Ce qui ne sera pas discuté à Davos :


Premier censeur de la planète en nombre d’internautes privés d’une information libre, indépendante et critique du pouvoir, et prédateur de la liberté de la presse depuis son accession au pouvoir, Xi Jinping est également l’instigateur d’une politique visant le contrôle hégémonique de l’information et l’instauration d’un ordre médiatique mondial largement influencé par la Chine. En avril dernier, RSF a publié un rapport intitulé "La main invisible de Pékin sur les médias hongkongais" décrivant les menaces à la liberté de la presse dans l’archipel.

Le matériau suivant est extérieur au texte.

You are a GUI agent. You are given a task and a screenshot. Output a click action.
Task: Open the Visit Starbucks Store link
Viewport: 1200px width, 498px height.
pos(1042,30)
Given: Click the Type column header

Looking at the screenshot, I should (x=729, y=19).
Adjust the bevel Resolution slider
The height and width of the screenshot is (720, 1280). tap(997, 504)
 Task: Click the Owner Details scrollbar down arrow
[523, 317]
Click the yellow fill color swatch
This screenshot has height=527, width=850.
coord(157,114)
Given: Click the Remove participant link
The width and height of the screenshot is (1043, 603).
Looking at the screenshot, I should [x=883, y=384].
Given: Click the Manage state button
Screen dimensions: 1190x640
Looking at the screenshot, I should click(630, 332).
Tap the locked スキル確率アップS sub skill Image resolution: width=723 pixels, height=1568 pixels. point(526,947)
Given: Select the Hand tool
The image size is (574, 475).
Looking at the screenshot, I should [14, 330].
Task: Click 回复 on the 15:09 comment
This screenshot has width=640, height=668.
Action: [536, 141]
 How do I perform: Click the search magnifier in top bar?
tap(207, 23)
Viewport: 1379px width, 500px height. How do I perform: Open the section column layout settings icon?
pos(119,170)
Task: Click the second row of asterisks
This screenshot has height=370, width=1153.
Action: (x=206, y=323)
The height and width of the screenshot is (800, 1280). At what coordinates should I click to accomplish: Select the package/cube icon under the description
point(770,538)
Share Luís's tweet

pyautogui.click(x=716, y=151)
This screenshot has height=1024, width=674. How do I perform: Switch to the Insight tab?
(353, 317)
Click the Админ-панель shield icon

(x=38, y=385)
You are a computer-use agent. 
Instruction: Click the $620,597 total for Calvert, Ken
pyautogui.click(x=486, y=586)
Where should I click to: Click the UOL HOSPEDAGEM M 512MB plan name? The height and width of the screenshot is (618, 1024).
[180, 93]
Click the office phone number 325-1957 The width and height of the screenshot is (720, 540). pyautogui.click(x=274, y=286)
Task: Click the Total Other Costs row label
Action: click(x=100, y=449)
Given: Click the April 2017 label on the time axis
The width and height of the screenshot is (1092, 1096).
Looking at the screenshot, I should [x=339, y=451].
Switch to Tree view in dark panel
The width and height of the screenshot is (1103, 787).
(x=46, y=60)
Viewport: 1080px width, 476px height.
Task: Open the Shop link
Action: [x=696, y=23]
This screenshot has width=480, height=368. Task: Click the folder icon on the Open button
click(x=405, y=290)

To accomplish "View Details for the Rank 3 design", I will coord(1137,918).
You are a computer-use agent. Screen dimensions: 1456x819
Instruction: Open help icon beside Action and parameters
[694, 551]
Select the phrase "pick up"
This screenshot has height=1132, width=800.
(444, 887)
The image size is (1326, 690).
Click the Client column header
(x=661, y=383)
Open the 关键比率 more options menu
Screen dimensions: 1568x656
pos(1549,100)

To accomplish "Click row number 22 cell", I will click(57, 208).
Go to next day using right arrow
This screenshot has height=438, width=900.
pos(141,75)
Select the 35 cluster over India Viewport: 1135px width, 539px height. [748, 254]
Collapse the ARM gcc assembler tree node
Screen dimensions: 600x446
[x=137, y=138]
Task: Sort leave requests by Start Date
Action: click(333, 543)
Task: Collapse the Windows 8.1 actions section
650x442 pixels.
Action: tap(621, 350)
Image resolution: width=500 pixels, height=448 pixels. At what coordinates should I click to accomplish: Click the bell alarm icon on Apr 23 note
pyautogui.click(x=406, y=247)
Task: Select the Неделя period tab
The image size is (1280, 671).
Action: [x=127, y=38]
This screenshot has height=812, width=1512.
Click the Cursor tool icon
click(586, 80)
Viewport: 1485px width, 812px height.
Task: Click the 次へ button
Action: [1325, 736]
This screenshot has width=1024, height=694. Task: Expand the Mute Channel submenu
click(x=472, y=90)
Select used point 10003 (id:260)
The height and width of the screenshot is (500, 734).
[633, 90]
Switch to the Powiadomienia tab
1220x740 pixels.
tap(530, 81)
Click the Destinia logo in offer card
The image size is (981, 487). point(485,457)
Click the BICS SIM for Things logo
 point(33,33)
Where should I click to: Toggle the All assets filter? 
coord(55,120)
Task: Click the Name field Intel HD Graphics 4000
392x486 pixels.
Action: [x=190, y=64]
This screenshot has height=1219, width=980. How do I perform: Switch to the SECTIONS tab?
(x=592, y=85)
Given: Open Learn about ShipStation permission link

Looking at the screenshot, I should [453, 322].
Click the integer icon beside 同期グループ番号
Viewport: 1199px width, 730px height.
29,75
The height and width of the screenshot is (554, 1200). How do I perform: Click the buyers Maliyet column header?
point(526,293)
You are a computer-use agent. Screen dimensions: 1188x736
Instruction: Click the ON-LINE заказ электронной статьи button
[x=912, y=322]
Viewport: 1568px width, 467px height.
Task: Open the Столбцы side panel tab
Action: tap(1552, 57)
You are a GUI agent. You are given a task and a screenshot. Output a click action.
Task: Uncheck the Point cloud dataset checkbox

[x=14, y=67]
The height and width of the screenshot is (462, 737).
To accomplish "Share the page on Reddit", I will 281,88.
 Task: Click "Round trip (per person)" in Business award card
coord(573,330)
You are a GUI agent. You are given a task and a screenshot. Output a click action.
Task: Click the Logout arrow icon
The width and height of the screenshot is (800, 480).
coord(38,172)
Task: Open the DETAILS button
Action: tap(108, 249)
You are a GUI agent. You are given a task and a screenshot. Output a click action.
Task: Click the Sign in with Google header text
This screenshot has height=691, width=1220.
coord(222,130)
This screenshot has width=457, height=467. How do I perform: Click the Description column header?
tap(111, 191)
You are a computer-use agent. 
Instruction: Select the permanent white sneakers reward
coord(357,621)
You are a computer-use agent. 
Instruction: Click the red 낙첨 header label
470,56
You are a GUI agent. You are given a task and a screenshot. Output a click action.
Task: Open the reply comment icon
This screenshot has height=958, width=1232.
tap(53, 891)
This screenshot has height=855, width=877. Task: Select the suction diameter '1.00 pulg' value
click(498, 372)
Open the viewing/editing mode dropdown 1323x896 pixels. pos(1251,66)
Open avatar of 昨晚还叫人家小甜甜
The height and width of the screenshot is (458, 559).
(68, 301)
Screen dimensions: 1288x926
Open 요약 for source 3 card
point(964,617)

Pékin organise la censure de la presse chinoise en édictant des directives très strictes pour les médias et en contrôlant étroitement la couverture médiatique des mouvements de soutien à la démocratie. Les représailles contre les acteurs de l’information, journalistes et blogueurs, se poursuivent et s’intensifient, faisant de la Chine la plus grande prison du monde pour les acteurs de l’information, avec plus de 100 journalistes et cyberdissidents derrière les barreaux, dont la célèbre journaliste Gao Yu. En 2016, les journalistes citoyens et lauréats du Prix Reporters sans frontières pour la liberté de la presse, Lu Yuyu, Li Tingyu et Huang Qi, directeur du site d’information sur les droits de l’homme 64Tianwang ont été emprisonnés par les autorités simplement pour avoir couvert des événements que le Parti considère comme néfaste pour son image.


Les autorités chinoises ont élaboré l’un des systèmes de censure et de surveillance du Net les plus sophistiqués au monde. En 2016, la Chine figure toujours parmi les "ennemis d'Internet". Le Xinjiang et le Tibet, véritables trous noirs de l'information, demeurent coupés du monde. L’accès à Internet y est hautement contrôlé quand il n’est pas tout simplement supprimé. La presse étrangère est également bien placée dans le collimateur des autorités.


A l’occasion du sommet du G20 à Hangzhou (sud est de la Chine) les 4 et 5 septembre dernier, RSF avait appelé tous les chefs d’Etat à sortir de leur silence sur le recul de la justice en Chine, qui recourt de plus en plus aux aveux forcés afin de justifier l’emprisonnement des acteurs de l’information et de toutes les voix critiques à l’encontre de Xi Jinping et du Parti communiste chinois (PCC).


La Chine figure aujourd’hui à la 176ème place au Classement mondial de la liberté de la presse établi en 2016 par Reporters sans frontières.